Hitting BUG_ON in do_notify_resume() with gdb and SIGTRAP

Radu Rendec radu.rendec at gmail.com
Tue Jul 6 23:50:19 AEST 2021


On Tue, 2021-07-06 at 15:16 +0200, Christophe Leroy wrote:
>Le 06/07/2021 à 13:56, Radu Rendec a écrit :
>> On Tue, 2021-07-06 at 12:43 +0200, Christophe Leroy wrote:
>>> Le 04/07/2021 à 23:38, Radu Rendec a écrit :
>>>> I'm trying to set up my (virtual) environment to test an old bug in the
>>>> PPC32 ptrace() code. I came across a completely different problem,
>>>> which seems to make gdb pretty much unusable on PPC32. I'm not sure if
>>>> this is a real kernel bug or maybe something wrong with my
>>>> configuration.
>>>>
>>>> I'm running kernel 5.13 in a qemu VM with one e500mc CPU. I am running
>>>> native gdb (inside the VM) and setting a breakpoint in main() in a test
>>>> "hello world" program. Upon running the test program, I am hitting the
>>>> BUG_ON in do_notify_resume() on line 292. The kernel bug log snippet is
>>>> included below at the end of the email.
>>>>
>>>> FWIW, gdb says:
>>>> Program terminated with signal SIGTRAP, Trace/breakpoint trap.
>>>> The program no longer exists.
>>>>
>>>> I also added a pr_info() to do_notify_resume() just to see how much
>>>> different 'regs' and 'current->thread.regs' are. Surprisingly, they are
>>>> just 0x30 apart: regs=c7955f10 cur=c7955f40. Also, 'current' seems to
>>>> be OK (pid and comm are consistent with the test program).
>>>
>>> The TRAP = 0x7d8 is obviously wrong.
>>>
>>> Need to know which 'TRAP' it is exactly.
>>> Could you try to dump what we have at the correct regs ?
>>> Something like 'show_regs(current->thread.regs)' should do it.
>> 
>> Sure, please see the output below.

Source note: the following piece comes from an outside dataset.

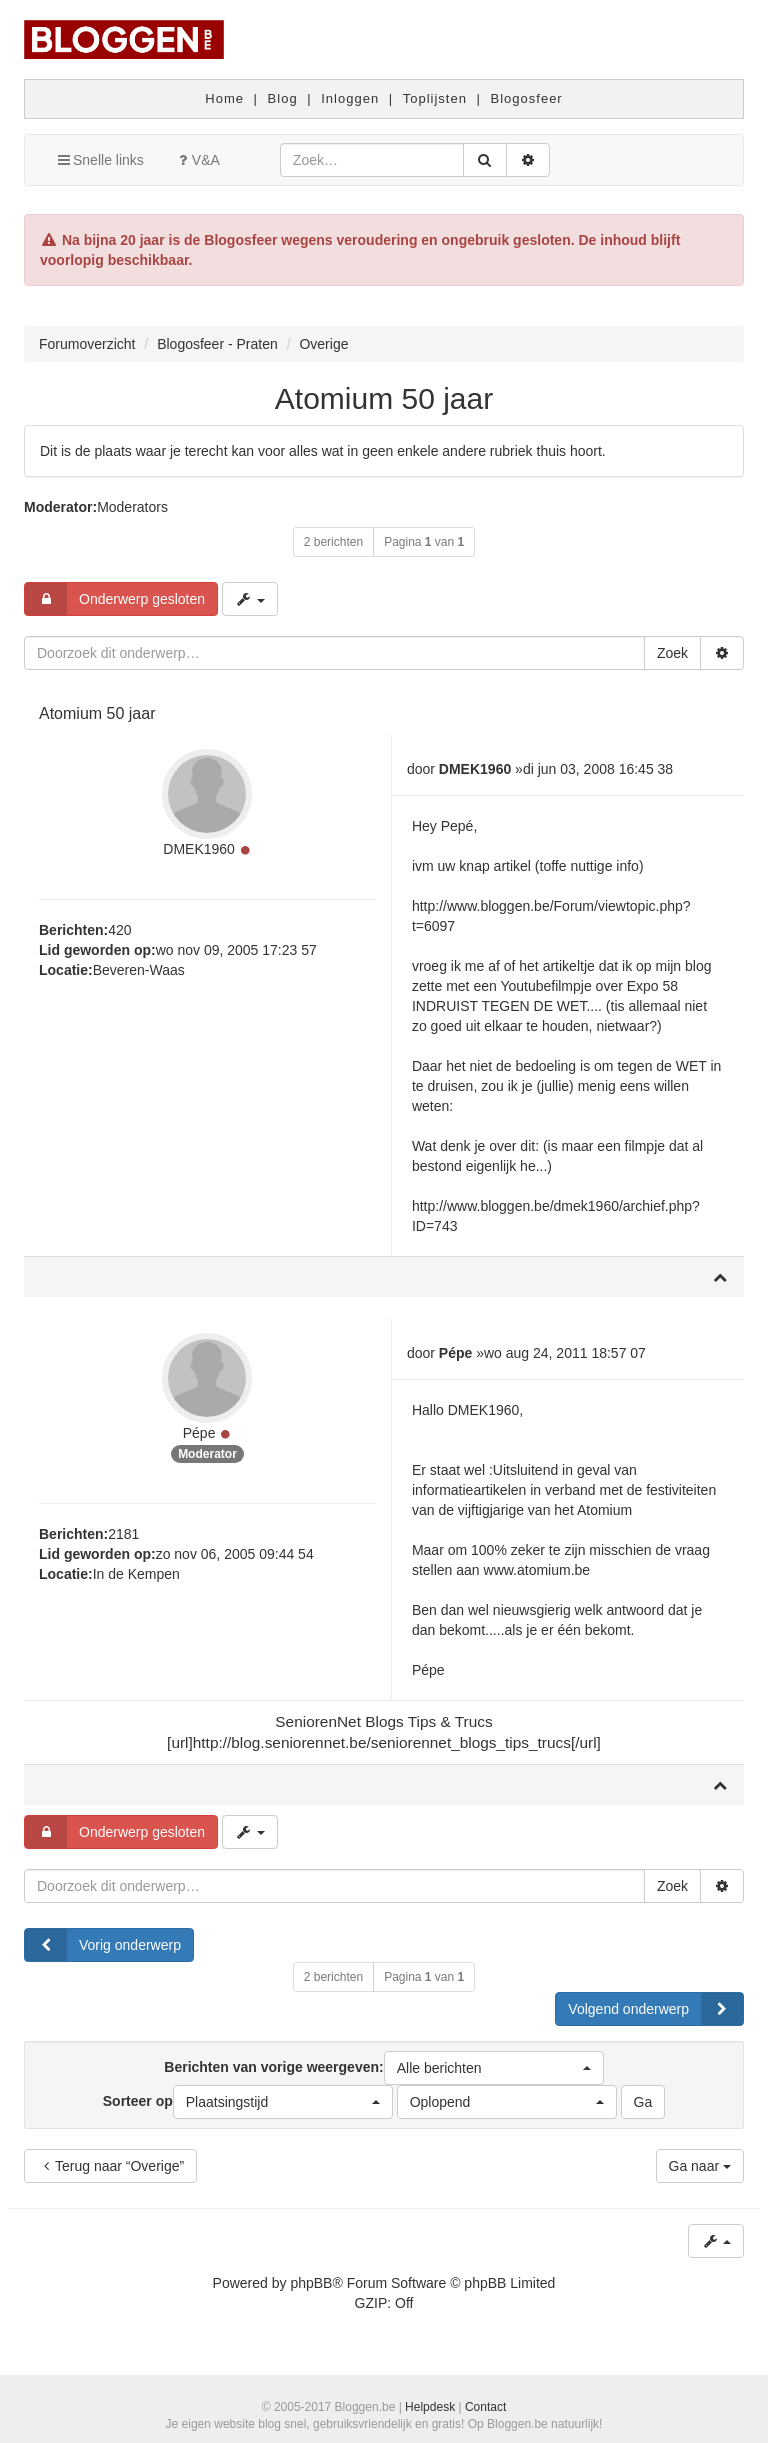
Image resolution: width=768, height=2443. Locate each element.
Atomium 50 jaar (384, 398)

It looks to me like the "correct"
>> regs are just garbage. Either they are overwritten or current->thread.regs
>> is wrong. But in any case, r1 = 0 doesn't look good.
>
>Yes indeed. I think I identified the problem. For Critical interrupts like DEBUG interrupt, struct 
>exception_regs is added, therefore the frame has 12x4 (0x30) more bytes. That's what you see.
>
>Commit 
>https://github.com/linuxppc/linux/commit/db297c3b07af7856fb7c666fbc9792d8e37556be#diff-dd6b952a3980da19df4facccdb4f3dddeb8cef56ee384c7f03d02b23b0c6cb26
>
>Need to find the best solution now to fix that.

Awesome, happy to see you figured it out so quickly.

I'm not sure if it makes any sense, but one thing that comes to mind is
to put struct exception_regs before struct pt_regs when the frame is
saved. Unless of course other parts of the code expect the opposite.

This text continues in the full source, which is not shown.